[[ Records for the exercise open ]]
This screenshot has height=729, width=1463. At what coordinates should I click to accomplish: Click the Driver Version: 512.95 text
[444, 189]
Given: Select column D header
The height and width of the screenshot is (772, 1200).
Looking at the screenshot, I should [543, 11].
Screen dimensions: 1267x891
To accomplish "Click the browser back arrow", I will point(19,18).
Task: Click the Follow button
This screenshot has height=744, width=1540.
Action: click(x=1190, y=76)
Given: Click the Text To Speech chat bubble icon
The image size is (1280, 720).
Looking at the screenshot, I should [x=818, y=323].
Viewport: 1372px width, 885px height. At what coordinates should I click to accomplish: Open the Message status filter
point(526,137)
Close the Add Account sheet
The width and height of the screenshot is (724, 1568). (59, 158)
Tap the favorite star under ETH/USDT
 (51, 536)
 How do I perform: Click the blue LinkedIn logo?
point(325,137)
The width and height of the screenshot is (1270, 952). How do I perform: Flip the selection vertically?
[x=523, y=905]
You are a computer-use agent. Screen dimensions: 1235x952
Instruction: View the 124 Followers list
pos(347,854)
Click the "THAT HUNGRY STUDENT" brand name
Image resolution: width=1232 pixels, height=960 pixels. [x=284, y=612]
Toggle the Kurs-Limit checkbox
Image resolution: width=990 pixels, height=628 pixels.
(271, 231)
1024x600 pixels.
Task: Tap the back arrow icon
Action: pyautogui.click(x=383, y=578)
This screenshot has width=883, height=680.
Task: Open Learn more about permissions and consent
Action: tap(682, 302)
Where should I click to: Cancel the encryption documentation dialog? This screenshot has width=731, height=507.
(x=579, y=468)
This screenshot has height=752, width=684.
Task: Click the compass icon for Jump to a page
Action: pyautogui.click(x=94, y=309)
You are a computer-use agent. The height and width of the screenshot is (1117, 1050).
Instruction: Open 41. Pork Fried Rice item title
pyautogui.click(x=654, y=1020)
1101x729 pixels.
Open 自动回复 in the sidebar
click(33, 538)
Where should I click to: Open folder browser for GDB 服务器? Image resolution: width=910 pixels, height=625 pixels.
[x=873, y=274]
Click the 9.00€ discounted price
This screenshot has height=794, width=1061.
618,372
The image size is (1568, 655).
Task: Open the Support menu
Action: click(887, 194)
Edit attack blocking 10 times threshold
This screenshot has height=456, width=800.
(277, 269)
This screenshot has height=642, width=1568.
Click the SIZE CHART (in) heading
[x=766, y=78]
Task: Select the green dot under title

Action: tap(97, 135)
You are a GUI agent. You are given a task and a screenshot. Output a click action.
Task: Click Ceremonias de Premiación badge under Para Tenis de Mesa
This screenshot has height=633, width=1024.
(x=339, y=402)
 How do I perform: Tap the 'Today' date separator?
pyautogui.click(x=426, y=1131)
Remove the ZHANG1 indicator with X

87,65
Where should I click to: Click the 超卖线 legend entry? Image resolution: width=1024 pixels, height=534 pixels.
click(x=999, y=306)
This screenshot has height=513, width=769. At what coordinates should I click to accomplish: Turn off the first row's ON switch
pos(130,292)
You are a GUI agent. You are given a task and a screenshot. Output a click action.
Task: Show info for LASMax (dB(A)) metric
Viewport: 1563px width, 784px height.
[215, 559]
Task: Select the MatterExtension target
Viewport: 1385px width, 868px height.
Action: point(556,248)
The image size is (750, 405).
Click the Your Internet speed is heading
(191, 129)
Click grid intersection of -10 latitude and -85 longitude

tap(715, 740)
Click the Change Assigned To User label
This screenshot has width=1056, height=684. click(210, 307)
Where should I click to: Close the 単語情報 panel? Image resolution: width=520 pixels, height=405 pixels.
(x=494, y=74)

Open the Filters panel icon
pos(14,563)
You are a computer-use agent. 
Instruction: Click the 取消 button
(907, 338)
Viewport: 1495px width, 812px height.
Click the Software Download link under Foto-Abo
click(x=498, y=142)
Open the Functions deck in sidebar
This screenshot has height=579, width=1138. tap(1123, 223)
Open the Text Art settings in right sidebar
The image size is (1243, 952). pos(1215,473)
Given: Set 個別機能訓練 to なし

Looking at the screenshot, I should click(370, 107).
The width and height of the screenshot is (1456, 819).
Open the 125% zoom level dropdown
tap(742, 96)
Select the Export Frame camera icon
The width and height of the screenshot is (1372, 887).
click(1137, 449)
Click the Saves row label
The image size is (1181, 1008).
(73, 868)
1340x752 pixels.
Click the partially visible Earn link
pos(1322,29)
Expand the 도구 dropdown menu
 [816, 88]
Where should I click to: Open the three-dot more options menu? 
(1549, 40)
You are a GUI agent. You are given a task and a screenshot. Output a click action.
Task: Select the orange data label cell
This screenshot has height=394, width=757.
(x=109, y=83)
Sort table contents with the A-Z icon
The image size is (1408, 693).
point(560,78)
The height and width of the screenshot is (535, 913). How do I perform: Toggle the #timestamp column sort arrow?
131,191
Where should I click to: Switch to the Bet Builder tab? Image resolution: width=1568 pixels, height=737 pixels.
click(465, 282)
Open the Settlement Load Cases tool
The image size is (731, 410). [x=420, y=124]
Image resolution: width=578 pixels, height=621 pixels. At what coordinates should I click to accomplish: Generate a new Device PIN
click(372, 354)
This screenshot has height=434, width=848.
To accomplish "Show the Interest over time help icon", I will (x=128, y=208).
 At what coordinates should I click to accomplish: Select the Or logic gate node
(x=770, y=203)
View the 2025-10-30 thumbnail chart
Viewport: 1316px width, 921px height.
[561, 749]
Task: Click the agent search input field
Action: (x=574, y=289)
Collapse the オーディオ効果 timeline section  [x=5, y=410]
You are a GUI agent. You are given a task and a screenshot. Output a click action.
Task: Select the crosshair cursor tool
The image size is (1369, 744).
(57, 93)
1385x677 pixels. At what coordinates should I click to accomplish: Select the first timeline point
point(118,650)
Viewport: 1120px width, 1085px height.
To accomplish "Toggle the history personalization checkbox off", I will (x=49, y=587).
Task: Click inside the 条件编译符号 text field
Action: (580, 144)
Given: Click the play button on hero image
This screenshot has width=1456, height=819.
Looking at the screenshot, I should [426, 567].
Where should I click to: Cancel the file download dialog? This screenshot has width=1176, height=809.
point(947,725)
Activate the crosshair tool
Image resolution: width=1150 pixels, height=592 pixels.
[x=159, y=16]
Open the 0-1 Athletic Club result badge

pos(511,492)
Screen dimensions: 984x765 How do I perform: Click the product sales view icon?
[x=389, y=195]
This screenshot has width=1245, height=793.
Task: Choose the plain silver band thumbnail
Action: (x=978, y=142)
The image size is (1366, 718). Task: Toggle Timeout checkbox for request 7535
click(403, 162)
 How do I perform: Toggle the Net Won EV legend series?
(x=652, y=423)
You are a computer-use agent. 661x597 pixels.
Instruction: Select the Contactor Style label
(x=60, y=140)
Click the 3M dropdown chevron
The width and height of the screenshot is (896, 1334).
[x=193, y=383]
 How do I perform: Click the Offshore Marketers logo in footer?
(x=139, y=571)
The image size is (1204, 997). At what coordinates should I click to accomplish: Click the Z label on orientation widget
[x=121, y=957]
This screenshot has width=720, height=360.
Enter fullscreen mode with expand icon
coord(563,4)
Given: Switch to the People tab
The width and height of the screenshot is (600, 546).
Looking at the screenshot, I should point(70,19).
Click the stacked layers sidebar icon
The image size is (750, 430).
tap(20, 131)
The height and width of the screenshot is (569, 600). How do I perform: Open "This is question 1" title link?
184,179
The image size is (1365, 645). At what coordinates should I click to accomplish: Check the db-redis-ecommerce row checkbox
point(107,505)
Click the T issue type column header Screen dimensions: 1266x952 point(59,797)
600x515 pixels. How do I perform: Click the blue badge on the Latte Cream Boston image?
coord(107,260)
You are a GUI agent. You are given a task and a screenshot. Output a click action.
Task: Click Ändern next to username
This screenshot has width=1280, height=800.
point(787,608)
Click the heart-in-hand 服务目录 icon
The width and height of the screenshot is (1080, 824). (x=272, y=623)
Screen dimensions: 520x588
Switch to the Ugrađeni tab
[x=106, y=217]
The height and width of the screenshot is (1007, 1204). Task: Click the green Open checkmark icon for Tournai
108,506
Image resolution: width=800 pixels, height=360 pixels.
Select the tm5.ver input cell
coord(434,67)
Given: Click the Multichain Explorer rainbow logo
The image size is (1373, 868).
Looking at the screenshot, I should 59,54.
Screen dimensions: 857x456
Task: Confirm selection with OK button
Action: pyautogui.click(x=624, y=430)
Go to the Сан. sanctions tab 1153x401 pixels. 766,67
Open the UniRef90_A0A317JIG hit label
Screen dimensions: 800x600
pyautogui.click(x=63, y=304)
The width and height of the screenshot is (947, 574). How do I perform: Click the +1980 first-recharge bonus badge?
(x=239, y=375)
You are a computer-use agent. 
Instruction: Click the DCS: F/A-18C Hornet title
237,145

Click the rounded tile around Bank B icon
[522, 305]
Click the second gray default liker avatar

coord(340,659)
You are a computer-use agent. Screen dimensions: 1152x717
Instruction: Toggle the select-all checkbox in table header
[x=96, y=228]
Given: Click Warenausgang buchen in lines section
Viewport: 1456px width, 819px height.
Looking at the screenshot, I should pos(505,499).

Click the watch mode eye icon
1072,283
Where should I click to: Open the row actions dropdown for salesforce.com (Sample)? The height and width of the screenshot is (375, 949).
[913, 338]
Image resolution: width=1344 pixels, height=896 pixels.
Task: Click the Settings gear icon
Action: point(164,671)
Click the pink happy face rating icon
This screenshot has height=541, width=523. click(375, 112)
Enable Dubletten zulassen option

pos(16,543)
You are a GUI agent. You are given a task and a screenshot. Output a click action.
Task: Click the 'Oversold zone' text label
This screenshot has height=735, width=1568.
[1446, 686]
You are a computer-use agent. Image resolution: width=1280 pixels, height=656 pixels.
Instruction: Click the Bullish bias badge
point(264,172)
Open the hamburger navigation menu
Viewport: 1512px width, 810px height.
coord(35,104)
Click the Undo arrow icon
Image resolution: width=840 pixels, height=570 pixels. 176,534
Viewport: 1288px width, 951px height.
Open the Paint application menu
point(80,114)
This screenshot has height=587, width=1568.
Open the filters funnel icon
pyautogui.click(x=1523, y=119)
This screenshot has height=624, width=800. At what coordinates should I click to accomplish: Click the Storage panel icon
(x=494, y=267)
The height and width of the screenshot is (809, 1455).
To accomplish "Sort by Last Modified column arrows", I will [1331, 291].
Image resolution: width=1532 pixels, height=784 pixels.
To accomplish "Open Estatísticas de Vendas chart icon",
[[ Records for the exercise closed ]]
• Work to be completed:
Begin with the top line of the material and go as far as the line with "Screen dimensions: 1267x891". Set down those lines exactly, both ends included, and nothing more.

• Expected answer:
This screenshot has height=729, width=1463. At what coordinates should I click to accomplish: Click the Driver Version: 512.95 text
[444, 189]
Given: Select column D header
The height and width of the screenshot is (772, 1200).
Looking at the screenshot, I should [543, 11].
Screen dimensions: 1267x891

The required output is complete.